As the NBA lockout creeps past 90 days and counting, the league has already experienced the loss of the start of training camp and at minimum half the preseason. As the shades on the window of hope draw ever more to a close, many have resigned themselves to the misery of a winter without NBA basketball.
But perhaps not all hope is lost just yet. For fans who were unwilling to sacrifice one winter in exchange for a system of parity and equality, hope was renewed Tuesday in negotiations between the owners and the NBA Players Association.
According to Yahoo!’s Adrian Wojnarowski, the NBA owners have budged from their stance of stern insistence on a hard cap system. Instead, they made a proposal that would keep the current soft cap in place, with some modifications aimed at replicating the effects of a hard cap.
So what exactly does that mean? ESPN’s Ric Bucher says not a whole lot. In that article on ESPN.com, Bucher lays out the details of the owners’ new proposal to the NBAPA:
Sources told ESPN The Magazine’s Ric Bucher that the owners did not offer players a finite annual team limit on salaries but as of Tuesday night were willing to relax the cap only if the following conditions are met:
The “Larry Bird exception,” which allows teams to exceed the cap to retain their own free agents regardless of their other committed salaries, is limited to one player per team per season.
The mid-level exception, which the league valued at $7.4 million last season and could be extended by as many as five years, is reduced in length and size.
The current luxury tax, the $1-for-$1 penalty a team must pay to the league for the amount it exceeds the salary cap, is to be severely increased.

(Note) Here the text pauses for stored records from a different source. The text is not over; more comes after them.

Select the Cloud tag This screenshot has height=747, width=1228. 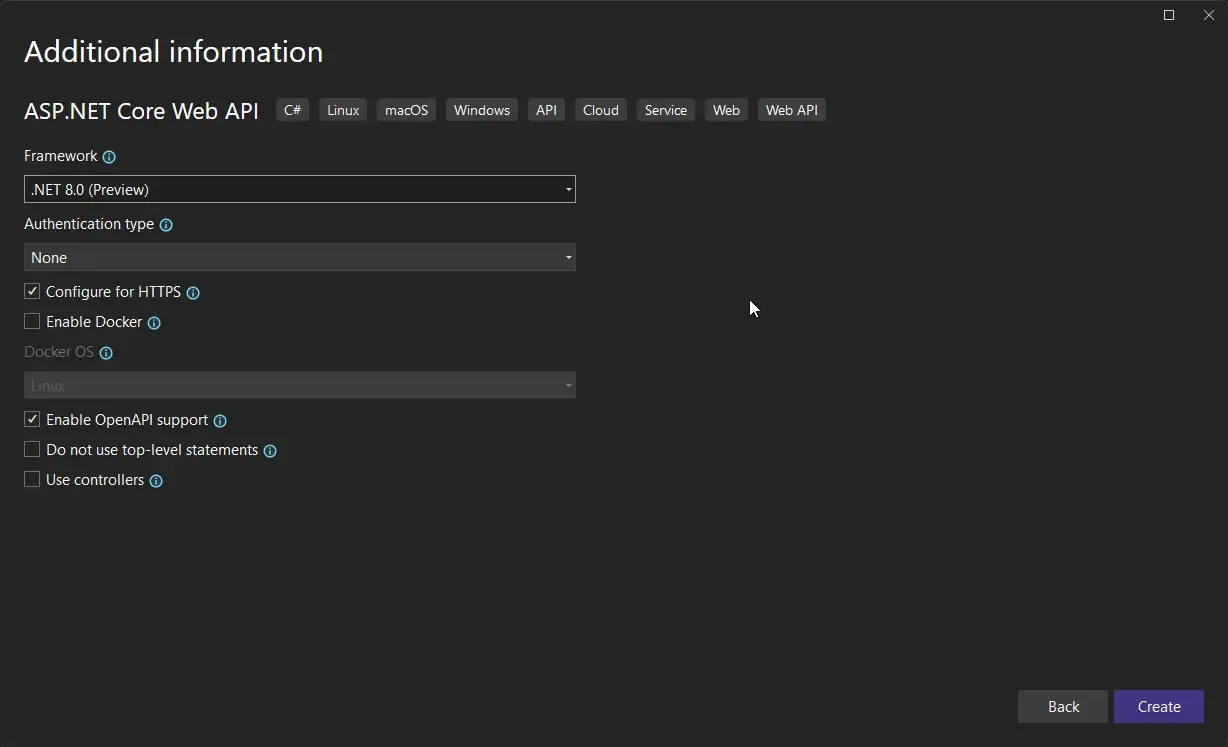coord(600,110)
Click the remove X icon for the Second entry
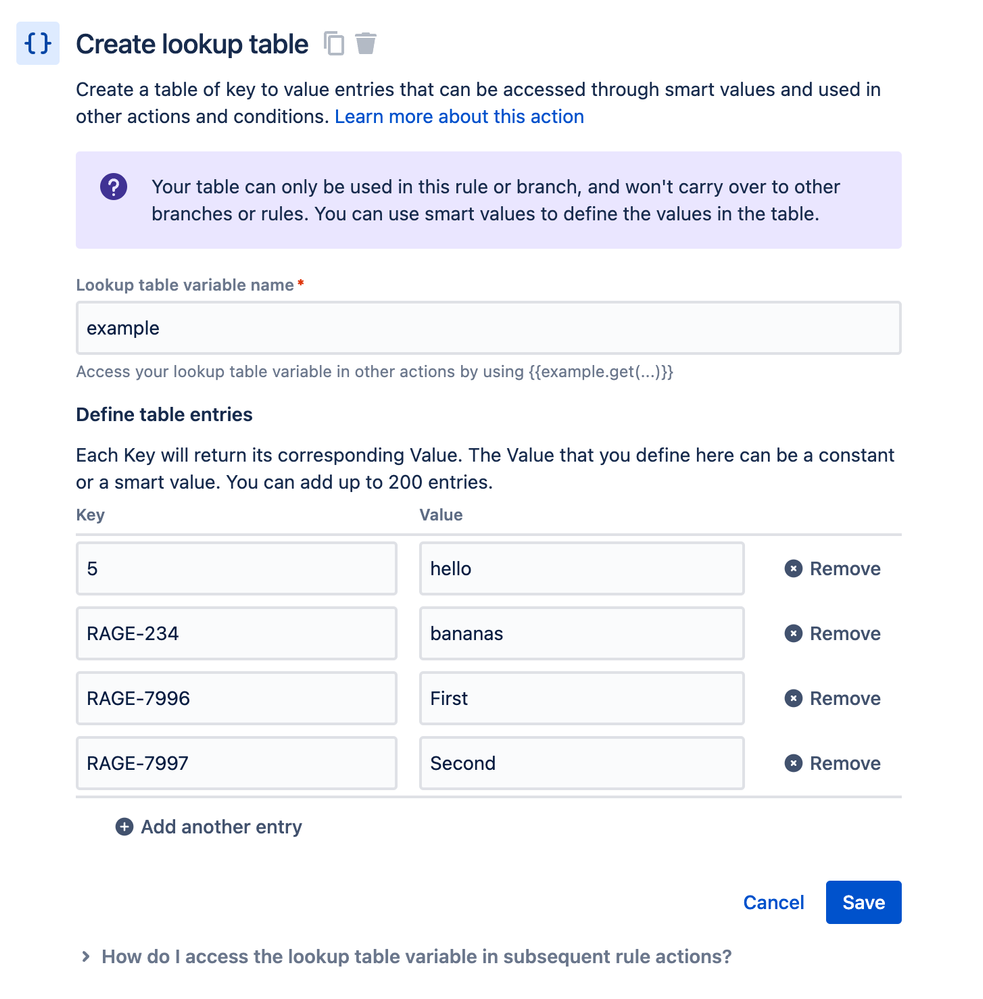The height and width of the screenshot is (999, 983). (x=793, y=764)
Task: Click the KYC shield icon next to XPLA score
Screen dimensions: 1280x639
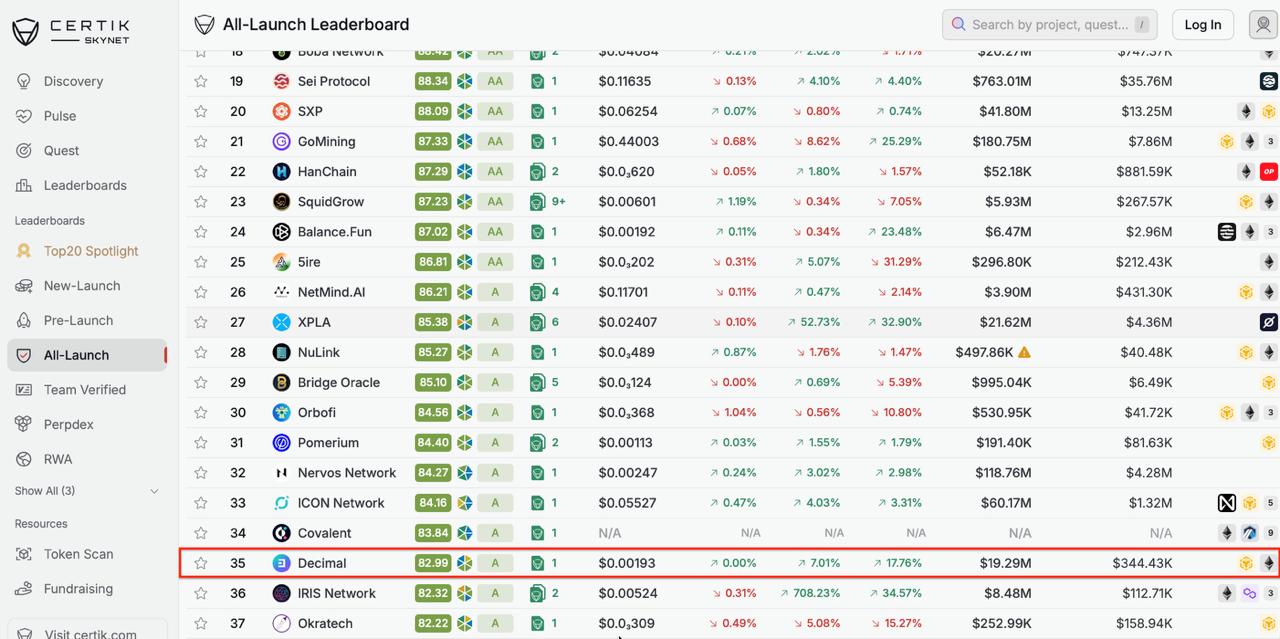Action: click(465, 322)
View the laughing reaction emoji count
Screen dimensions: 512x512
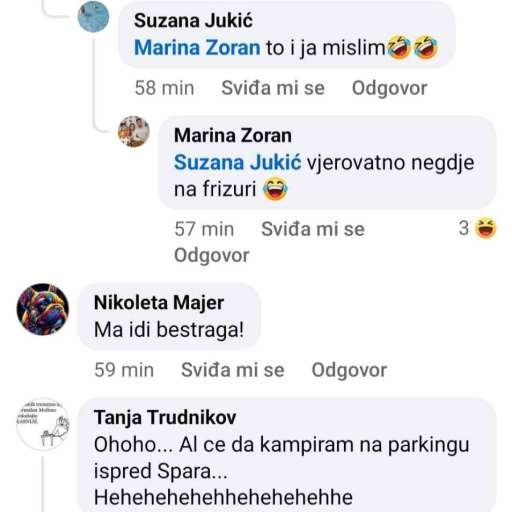[477, 228]
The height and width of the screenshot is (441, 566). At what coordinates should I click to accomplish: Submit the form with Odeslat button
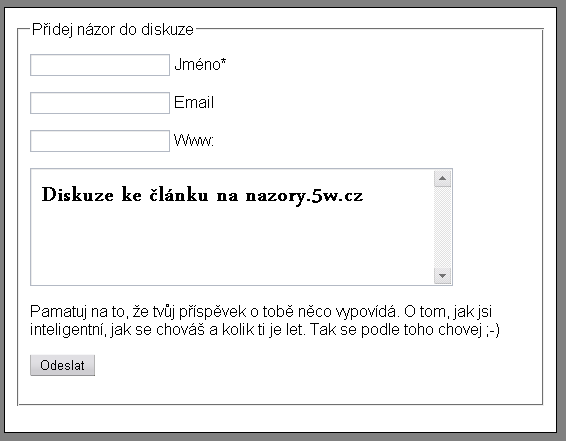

The article goes on to say that NBA agents scoff at the notion of this being a concession. In their eyes, this is just another way of saying the same thing. Of course, for the agents, this whole thing has never been about the system as much as it is a power play for them to overthrow the Players Union. So a little salt is required when considering their opinion on this, because for many agents, the Union coming up with an outside the box compromise would be a defeat to their cause.
But maybe the agents are right, here. After all, how much does this proposal change things? Lets look at them one at a time.
The changes to the Bird Exception are the most interesting, in my opinion. Essentially, the owners are proposing making it more like a franchise tag. Not exactly like the NFL’s franchise tag, but similar. By limiting them to one per team, it would theoretically limit what the Miami Heat have done. But that’s only on the surface. Without knowing the particulars of the proposal, it’s easy to see that by doing a sign and trade, the quantifiable restrictions are irrelevant. The Hornets could use their Exception on Chris Paul, then do a sign and trade with the Knicks, and the Knicks would still have their own Exception to use.
Unless this proposal is saying that a team can only have one player with an exception applied at any given time, whether that exception was their own or not. If that’s the case, then this might be the most conglomerate-adverse restriction yet. A league where there could only be 30 “Bird Rights” players would be a dramatic change from the current system, and would almost certainly impose a hard cap style thinking on the league, without actually being a hard cap.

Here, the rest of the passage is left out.